At the moment I am looking into buying a horse, however before I do this I want to mak sure I have somewhere to keep it. Unfortunately I can't afford to have it on livery and so really living out all year round in a rented field is the only option, I had gotten one sorted about a month ago with one of my friends and although the field wasn't ideal it was cheap enough to make up for this. However the other day my friend rung me and had to say that there was no longer the spare space in the field (to cut a long story short two unexpected horses who neded the field more than one horse that wasnt even bought had to go in there.)

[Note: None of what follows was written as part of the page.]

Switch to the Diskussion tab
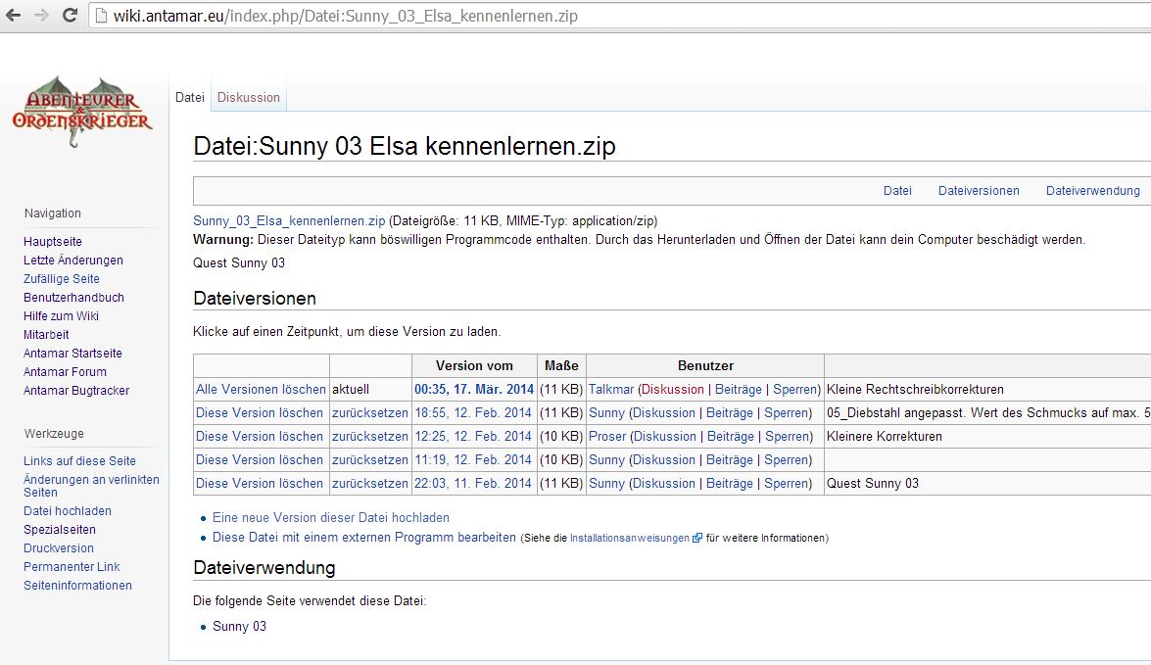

Now I am left at a bit of a loss, I had other places in mind because although I trusted my friend once the first horse had been put in the field I decided to do window shopping elsewhere. 

The best sounding place is the local riding school as it has all year turnout and is meant to be within my price range although I have not checked this yet. It isn't glamorous in any way and gets very very muddy which may be a problem as the one of the ones I have my eye on gets mud fever in very muddy fields.

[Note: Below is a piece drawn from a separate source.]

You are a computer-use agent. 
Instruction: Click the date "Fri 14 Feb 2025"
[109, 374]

However the horsey community as a whole have problems with the YO. She was quite rude to me in the past when I was looking into a space for my auntie's horse over the winter saying she didn't want to have a child with a horse at her yard (even though at the time I had about 5 years experience and was in my mid teens), I know other people who have been lectured by her as they were riding past her gateway for having "dangerous and unsuitable" animals simply for trying to grab mouthfuls of grass on the verge as they walked past. I don't want to judge her simply from this though and I know that before I go and try any more horses (which I might fall in love with) I need to find land. 

Do you think it is a good idea to ring and ask about the field?


----------



## GinaB (7 May 2009)

TBH, should you really be buying a horse if you cannot afford livery? What are you going to do if something goes wrong ie a large vets bill or 'normal' monthly bills?

SOrry to be harsh


----------



## BigRed (7 May 2009)

I have to agree with GinaB.  Horses are horribly expensive animals and although I think living out is a good, natural way for a horse to live, there will be times when you may need to stable your horse.  If you cannot afford this possibility then you could find yourself in trouble.


----------



## Berkeley (7 May 2009)

Hey E-lister. I agree with the second post in terms of both you and your horse. I don't think its harsh - just realistic. 

When you find your dream horse you will want the best possible care available which means having to pay out more than usual on occasions. I know you want your own horse but be sensible and think of all the unforseeable events. I budgeted £150p/m for mine initially, actually turned out closer to £300


----------



## E_Lister (7 May 2009)

I have up to £260 a month to look after one, however some of this I want to save for unseen problems which is why I can't afford full livery.


----------



## Moggy in Manolos (7 May 2009)

I would keep looking around, if you have 260p/m you should be able to afford to keep a horse imho, i dont spend more than this a month on mine, and i am sure plenty of others don't either on DIY.

I struggle some months and have worked two jobs when needed for the love of my horse! Madness i know 
	
	
		
		
	


	




 But we have always got by
If you keep asking around, looking round local farmers,yards, asking people out right etc there will be cheaper livery options for sure, so just keep looking, you will find something


----------



## E_Lister (7 May 2009)

thanks for the support 
	
	
		
		
	


	




 I am really lucky here as it is horse country and most people have a field behind their houses...it is just plucking up the courage to ask them if I can use it as I tend to be very shy


----------



## Moggy in Manolos (7 May 2009)

Just try and be brave, there are some real bargain places to stay at out there, and some standard yards that would be affordable on your budget, good luck. And someone will know of someone who has a place, so just keep asking everyone you know, even people you don't, being in horse country you should be in luck


----------